> [Activity]
The data below holds a line containing "Светильники Tiffani (Тиффани) (739, 828)" and a line containing "Бра (700, 581)"; please quote exactly those two lines and every line between them, and nothing else.
____ Records to process
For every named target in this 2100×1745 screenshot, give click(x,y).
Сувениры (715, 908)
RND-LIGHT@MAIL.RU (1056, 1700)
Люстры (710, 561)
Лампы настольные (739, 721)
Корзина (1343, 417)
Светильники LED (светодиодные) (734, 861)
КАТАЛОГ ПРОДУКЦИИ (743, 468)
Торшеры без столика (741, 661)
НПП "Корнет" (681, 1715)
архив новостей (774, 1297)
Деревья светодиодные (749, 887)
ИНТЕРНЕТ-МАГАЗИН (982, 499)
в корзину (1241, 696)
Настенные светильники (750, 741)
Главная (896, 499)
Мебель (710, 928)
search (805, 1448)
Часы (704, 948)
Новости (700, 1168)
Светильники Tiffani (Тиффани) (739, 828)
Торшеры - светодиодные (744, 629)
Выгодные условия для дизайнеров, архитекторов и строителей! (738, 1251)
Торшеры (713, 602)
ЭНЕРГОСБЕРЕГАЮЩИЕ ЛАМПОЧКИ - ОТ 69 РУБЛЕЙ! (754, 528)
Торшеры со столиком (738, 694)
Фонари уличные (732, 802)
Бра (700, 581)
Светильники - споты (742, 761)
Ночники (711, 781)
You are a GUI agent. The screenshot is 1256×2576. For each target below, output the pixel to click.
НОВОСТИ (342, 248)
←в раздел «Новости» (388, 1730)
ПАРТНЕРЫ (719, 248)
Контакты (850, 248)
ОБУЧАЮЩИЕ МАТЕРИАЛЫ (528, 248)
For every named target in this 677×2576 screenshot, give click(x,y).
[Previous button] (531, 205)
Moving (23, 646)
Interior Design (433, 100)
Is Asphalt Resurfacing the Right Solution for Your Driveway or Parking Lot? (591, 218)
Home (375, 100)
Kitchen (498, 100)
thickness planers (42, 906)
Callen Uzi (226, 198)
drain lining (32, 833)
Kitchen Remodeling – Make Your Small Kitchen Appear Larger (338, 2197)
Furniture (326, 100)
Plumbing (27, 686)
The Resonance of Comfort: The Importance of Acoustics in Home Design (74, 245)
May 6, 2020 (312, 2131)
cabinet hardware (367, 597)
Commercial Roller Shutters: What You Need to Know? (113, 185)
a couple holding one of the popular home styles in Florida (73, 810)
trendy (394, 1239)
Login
________
> [Your response]
Светильники Tiffani (Тиффани) (739, 828)
Торшеры - светодиодные (744, 629)
Выгодные условия для дизайнеров, архитекторов и строителей! (738, 1251)
Торшеры (713, 602)
ЭНЕРГОСБЕРЕГАЮЩИЕ ЛАМПОЧКИ - ОТ 69 РУБЛЕЙ! (754, 528)
Торшеры со столиком (738, 694)
Фонари уличные (732, 802)
Бра (700, 581)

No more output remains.